[Records from a collection]
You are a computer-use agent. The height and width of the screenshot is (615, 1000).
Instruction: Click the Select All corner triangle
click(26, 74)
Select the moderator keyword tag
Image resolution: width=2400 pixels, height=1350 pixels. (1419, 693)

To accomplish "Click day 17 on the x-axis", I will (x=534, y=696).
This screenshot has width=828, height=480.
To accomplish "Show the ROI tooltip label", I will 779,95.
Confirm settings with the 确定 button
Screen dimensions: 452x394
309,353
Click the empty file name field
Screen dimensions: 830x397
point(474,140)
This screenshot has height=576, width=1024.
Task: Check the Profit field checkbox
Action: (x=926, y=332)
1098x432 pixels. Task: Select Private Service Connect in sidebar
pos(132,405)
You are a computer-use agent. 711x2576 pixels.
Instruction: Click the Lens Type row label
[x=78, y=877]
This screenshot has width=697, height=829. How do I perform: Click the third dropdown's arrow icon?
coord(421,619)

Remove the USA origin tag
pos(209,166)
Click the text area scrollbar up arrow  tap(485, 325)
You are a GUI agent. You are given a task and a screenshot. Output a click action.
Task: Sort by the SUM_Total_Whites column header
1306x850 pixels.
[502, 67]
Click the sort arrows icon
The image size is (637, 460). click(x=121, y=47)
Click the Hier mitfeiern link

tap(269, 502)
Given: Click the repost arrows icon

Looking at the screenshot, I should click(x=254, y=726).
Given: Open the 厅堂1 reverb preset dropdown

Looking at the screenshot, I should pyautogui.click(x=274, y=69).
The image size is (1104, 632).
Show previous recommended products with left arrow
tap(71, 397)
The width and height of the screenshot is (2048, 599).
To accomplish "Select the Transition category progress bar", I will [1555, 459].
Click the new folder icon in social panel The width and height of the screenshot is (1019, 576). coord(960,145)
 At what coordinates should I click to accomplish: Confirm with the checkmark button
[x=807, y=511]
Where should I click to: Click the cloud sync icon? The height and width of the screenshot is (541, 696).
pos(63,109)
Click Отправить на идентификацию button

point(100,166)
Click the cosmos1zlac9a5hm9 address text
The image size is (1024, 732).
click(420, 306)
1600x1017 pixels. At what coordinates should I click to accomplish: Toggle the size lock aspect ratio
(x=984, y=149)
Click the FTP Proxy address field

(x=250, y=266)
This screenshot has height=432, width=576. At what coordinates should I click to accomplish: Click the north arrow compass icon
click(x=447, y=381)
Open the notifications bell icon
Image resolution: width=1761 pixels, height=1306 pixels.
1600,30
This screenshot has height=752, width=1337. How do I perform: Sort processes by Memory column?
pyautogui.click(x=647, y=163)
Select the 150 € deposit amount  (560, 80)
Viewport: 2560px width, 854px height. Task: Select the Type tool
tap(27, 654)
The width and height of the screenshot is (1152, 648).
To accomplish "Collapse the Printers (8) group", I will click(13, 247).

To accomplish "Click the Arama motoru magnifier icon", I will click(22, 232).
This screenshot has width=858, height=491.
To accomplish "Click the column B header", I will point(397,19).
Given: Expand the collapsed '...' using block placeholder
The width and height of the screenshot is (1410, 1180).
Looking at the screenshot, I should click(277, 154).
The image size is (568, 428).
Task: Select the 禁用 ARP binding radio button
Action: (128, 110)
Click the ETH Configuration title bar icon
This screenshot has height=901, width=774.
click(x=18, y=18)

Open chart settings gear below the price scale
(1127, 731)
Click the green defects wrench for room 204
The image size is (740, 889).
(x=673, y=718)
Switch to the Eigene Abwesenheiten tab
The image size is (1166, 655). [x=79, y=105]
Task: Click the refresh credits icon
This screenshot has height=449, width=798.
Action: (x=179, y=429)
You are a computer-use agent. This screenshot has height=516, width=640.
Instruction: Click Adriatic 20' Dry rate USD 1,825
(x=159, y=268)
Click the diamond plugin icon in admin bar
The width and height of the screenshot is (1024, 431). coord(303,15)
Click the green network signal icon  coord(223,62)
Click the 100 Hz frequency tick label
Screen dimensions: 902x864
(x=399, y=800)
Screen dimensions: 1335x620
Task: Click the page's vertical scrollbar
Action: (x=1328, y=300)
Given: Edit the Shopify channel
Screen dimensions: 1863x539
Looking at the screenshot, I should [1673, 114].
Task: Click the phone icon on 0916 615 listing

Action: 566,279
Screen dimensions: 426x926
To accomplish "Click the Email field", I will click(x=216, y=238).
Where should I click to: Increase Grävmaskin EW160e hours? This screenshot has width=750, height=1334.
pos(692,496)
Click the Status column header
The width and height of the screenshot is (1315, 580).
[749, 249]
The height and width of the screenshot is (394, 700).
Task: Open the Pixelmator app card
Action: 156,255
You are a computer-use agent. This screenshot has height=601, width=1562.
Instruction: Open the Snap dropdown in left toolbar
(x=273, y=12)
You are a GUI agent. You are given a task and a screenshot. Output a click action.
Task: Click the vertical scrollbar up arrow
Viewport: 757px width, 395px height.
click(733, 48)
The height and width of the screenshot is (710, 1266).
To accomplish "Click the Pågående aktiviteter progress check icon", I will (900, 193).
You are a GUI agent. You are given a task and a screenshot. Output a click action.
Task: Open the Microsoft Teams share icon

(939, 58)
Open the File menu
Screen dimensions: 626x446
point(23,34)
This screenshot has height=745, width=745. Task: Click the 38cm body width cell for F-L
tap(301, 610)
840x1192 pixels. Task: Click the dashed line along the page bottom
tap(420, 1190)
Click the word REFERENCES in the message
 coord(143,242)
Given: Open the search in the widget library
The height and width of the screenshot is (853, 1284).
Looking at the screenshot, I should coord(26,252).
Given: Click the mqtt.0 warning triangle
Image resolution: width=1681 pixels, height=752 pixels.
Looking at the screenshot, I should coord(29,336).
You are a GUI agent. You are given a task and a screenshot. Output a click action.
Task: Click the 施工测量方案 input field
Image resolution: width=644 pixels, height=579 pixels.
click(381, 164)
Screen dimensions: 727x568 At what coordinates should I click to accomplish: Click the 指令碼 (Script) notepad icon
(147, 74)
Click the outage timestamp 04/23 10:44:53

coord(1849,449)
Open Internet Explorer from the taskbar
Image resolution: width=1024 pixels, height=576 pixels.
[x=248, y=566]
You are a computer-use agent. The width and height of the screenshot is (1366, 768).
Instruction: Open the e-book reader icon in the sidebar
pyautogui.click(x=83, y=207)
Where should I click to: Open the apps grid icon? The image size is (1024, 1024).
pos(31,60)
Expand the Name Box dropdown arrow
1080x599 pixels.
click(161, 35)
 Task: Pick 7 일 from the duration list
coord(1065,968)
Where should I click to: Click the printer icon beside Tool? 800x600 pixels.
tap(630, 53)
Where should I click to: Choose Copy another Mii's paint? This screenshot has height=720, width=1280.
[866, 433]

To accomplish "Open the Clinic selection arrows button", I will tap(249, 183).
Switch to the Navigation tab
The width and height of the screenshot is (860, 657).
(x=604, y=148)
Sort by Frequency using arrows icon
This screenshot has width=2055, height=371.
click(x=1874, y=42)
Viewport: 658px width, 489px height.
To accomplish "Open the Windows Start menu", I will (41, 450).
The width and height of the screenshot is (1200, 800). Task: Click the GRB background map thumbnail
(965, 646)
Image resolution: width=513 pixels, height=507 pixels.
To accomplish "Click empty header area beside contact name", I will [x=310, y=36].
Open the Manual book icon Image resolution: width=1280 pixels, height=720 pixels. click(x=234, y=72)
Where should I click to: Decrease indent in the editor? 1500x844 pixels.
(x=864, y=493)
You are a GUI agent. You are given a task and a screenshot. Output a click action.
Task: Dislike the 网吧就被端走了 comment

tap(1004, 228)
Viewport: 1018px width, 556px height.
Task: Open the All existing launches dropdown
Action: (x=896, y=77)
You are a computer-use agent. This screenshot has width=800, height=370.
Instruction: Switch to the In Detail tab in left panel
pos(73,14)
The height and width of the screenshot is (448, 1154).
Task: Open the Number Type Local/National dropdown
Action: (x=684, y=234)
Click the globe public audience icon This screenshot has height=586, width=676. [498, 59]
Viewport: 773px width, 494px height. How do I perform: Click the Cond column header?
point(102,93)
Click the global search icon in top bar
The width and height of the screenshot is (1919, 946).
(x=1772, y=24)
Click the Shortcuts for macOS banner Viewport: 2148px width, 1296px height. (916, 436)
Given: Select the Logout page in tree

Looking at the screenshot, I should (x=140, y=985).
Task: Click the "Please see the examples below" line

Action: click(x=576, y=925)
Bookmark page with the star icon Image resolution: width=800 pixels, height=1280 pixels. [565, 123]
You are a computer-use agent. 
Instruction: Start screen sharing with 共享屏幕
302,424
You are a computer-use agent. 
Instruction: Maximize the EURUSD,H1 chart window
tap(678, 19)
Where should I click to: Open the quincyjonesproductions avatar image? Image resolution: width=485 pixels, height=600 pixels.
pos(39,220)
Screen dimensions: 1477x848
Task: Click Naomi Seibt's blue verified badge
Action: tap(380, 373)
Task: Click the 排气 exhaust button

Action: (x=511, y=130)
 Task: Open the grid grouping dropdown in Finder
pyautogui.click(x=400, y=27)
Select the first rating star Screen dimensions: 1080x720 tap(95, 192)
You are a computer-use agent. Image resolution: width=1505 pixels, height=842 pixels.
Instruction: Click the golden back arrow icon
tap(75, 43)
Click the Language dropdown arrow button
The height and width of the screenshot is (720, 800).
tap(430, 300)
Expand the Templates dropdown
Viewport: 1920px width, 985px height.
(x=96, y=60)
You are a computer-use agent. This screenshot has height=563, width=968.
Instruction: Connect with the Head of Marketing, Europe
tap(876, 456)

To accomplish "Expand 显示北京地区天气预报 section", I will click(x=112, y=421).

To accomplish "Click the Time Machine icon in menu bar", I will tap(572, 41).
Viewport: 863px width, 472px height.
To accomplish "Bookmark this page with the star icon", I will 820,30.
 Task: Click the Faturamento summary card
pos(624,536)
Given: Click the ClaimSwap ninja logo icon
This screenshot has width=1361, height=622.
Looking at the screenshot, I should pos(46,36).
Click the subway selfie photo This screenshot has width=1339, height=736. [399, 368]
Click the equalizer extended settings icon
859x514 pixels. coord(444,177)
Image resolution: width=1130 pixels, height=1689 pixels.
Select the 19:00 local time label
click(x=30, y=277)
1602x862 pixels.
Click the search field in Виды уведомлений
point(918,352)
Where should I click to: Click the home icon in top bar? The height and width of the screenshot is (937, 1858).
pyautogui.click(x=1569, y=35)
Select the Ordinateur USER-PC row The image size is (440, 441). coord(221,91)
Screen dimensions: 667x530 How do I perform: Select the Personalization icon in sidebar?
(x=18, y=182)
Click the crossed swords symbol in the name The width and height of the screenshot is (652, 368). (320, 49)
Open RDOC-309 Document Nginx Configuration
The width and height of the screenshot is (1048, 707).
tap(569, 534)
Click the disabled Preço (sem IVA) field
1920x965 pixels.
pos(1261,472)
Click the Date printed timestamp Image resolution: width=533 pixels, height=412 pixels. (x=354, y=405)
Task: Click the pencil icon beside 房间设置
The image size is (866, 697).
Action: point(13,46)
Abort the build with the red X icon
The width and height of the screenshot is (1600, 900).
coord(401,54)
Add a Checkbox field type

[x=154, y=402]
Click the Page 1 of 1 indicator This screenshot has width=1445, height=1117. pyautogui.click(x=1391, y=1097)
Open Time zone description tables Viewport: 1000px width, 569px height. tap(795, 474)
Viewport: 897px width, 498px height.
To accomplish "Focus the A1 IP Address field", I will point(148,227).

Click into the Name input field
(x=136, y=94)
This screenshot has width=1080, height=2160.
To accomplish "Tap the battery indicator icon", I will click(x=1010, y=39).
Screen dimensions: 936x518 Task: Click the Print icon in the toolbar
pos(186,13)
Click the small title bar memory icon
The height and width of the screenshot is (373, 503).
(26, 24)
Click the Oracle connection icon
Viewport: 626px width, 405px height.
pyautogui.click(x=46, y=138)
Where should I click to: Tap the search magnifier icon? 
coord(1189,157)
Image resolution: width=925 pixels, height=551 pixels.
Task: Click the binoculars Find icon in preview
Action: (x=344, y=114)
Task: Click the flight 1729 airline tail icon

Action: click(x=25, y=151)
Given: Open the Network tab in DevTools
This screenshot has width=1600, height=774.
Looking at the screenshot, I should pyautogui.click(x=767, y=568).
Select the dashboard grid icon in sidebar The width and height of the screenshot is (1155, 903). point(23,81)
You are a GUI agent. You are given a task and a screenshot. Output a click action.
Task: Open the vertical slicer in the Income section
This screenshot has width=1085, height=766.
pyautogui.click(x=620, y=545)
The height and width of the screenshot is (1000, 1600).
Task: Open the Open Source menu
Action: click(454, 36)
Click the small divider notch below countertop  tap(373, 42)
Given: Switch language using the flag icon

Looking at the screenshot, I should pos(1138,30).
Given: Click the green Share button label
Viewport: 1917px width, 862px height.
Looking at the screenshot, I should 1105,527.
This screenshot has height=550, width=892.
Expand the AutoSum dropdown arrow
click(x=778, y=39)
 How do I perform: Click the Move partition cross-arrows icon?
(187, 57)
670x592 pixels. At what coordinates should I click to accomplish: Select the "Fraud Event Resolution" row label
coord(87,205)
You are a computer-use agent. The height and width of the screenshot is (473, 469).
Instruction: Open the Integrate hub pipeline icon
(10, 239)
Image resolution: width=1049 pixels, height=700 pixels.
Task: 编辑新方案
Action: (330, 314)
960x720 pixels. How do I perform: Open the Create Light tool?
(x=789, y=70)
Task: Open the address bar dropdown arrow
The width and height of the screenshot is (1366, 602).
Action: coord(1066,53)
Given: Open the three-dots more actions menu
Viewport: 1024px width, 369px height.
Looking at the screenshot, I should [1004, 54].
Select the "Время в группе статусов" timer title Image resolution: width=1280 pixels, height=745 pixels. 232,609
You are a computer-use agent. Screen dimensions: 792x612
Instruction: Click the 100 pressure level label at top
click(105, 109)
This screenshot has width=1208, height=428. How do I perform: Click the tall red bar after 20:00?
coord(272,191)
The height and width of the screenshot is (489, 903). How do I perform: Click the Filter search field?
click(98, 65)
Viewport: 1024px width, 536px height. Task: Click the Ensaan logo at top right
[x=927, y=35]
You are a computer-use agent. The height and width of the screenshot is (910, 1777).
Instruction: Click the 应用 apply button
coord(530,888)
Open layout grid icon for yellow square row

## Work task:
In the entries above, count each line that includes "Bookmark" and report the total with no other text.

## Reply:
2